When kids say "trick-or-treat," it's unlikely that they have potatoes in mind for the treat. Getting a spud almost sounds like a trick, but on Halloween, some tricks are more merry than mean. It may not even be that outlandish to receive a potato, after all, considering it wasn't always candy that was handed out on Halloween, per History.

The Halloween tradition, in its very early form, goes way back. According to National Geographic, the ancient Celtic New Year is the oldest ancestor of Halloween. Over time, it merged with other holidays, such as All Saints' Day and Guy Fawkes Night, per History. "Soul food" pastries, nuts, fruits, and even ale were historically given away as treats. During the early 20th century, these traditions were brought over to the U.S., and modern-day Halloween took shape, with candy companies inserting themselves into the fun circa the mid-1900s. Nowadays, it's still standard to give out candy, but clearly, there is precedent for shaking things up a bit.


One Milwaukee resident, Sarah Ross decided to give out potatoes this Halloween. As documented by Boredpanda, this social experiment was announced via Facebook post, and throughout the night, Ross commented on the results. 

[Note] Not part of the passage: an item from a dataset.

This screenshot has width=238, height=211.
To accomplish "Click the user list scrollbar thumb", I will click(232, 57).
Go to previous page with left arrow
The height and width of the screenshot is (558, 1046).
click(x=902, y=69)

A child grabbed the first spud, showing it off to everyone in the neighborhood. One teen girl inquired what would happen if she took a potato. "You'd have a potato!" Ross replied. Parents were confused, but the children eventually got into it. Trick-or-treaters specifically showed up to get the spuds, with one steampunk-dressed group shouting "Potato Gang!" It didn't matter that Ross didn't have Halloween decorations set out. In the end, they gave out 46 potatoes in less than two hours, with the final group fighting over the last one. Pencils were also offered, but those didn't catch on, per Boredpanda.

Ross capitalized on their success. So, what's the conclusion of this experiment? Even though children are conditioned to expect candy on Halloween, potatoes still seem sweet enough to satisfy those with an open mind.